The Colorado Springs City Council rejected a measure Tuesday to ban the sale of commercially bred dogs and cats at retail shops in town.

The ordinance would have required stores to source dogs and cats from public animal control shelters or an animal rescue organizations starting in July 2022, but it would have only affected the two Pet City stores in town. All the other retail pet shops focus on supplies and services.  

The new law was backed by advocates who want to shut down the market for dogs from large out-of-state commercial breeders with conditions that contribute to illness and congenital conditions in dogs. They are particularly concerned about the parent dogs who spend their lives producing puppies. Over-bred mother dogs in particular can face health issues, advocates said. 
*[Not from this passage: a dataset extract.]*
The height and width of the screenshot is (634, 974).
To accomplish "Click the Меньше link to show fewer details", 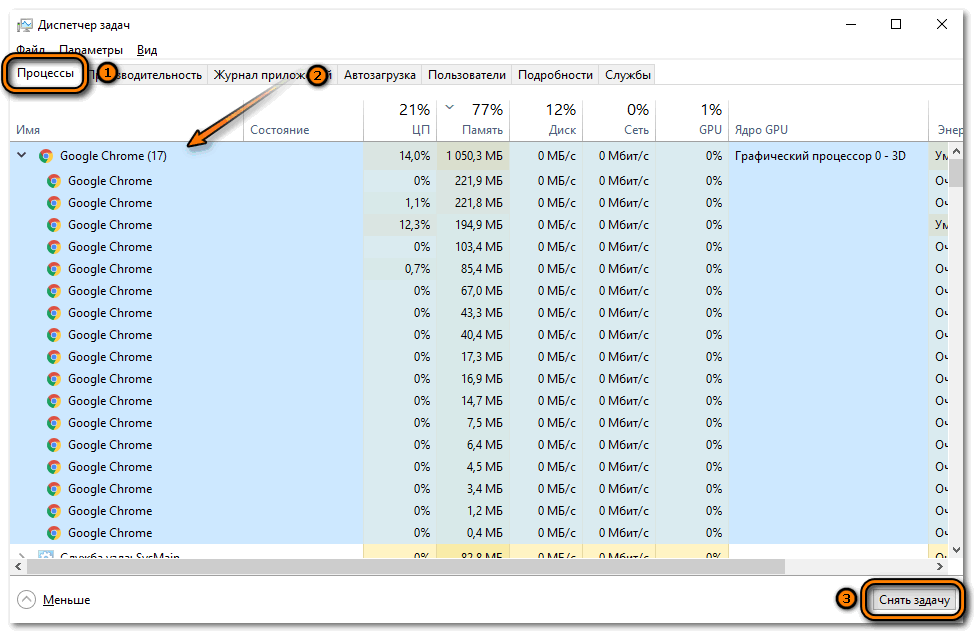I will tap(66, 600).
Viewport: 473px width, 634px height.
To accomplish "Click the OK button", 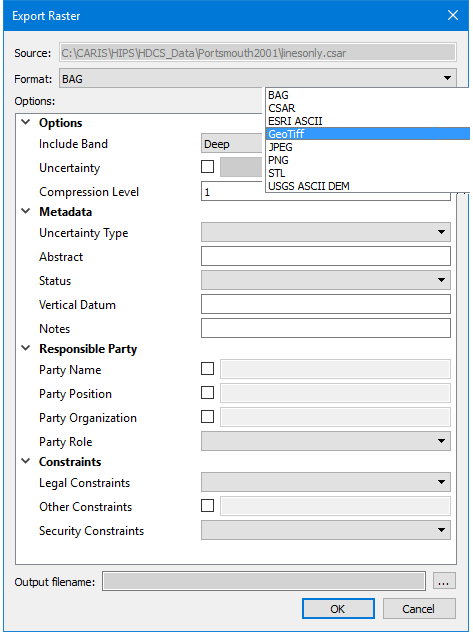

Pet City owners Bree Maestas and Dustin Haworth said they support humane treatment of animals as well but if the ban had passed it would have shuttered their shops that employ more than 40 people. 

The measure failed 5 to 4 with councilmembers Randy Helms, Wayne Williams, Dave Donelson, Mike O'Malley and Nancy Henjum in opposition to the measure. 

Several councilmembers said they felt this ordinance unfairly targeted the Pet City shops and would not solve the problem of large-scale puppy mills. 

"This is a national federal problem that needs to be worked on at that level," Helms said. 

Henjum said she wanted to see the two sides work together on advocacy since she could see both sides care about animal welfare and the shops have power as buyers to advocate for better treatment. 

"Shaming and blaming each other doesn't get anybody anywhere," she said. 

Council President Tom Strand, who supported the ordinance, tried to work with the owners and advocates on a compromise for years and has not seen much progress, he said. 

The council listened to more than five hours of impassioned testimony from animal advocates who told emotional stories about dogs rescued from puppy mills and those who vigorously defended the practices of the Pet City shops. Those opposed to the ban also argued it could contribute to the completely unregulated breeding of dogs that would lead to animal abuse.

The Pet City owners explained they purchase 20% of their dogs from breeders certified by Canine Cares, which evaluates the physical and emotional health of dogs. They expect work with all Canine Cares certified breeders over the next two years. The certification would limit the breeding of a dog to six litters or six years, Maestas said.

Haworth said after the vote that he didn't feel like anyone had won because of the intense division and he would like to see science-based regulations on the state or national level that would protect animal welfare. 

Numerous Pet City employees and others with connections to the shops spoke in favor of the shops, saying the employees follow up with new owners and many dogs live long, happy and healthy lives after going home with new owners. 

Veterinarian Ken Brady, now retired, was among those who spoke in defense of the health practices of the shops that he helped develop, including a vaccination schedule. 

"They do a much, much better job than I ever anticipated," he said.

Folks fighting for the ban on commercial dog sales gave emotional testimony about dogs they rescued from puppy mills and the neglect and abuse they endured. 

Advocate Pam Horton was among those who told the stories of dogs who suffered physically and mentally from their time in mills. Horton has rescued several Italian greyhounds from mills, including Olive, who lived 12 ½ years in a mill. 

"She lived out in the cold, the heat, the rain, the snow... She was scared and in pain," she said. 

Olive was one of seven dogs Horton rescued who all lost teeth, bone and suffered broken tails in puppy mills. Many proponents pointed out that U.S. Department Agriculture regulations allow for dogs to be held in small, stacked cages that proponents say cause behavioral problems.

Proponents of the law argued that the pet stores could transition to business models that focus on pet supplies and services and host adoption events. 

Spending on pet products reached $103 billion across the country last year, American Pet Products Association reported. Animal advocates pointed to this trend to show that there other business outside of selling dogs. 

The advocates also noted that five states and 400 local governments have adopted similar bans on commercially-bred dog sales.

The state leader with Bailing Out Benji, Vicki Allinger, said she wasn't sure what the next step for local advocates would be following the failure of the measure. She was supportive of the Canine Cares certification in theory, but noted the program is not transparent and the public can't find what out which breeders are certified or obtain inspection records. 

The council's consideration of the ban followed four and half years of advocacy by local residents.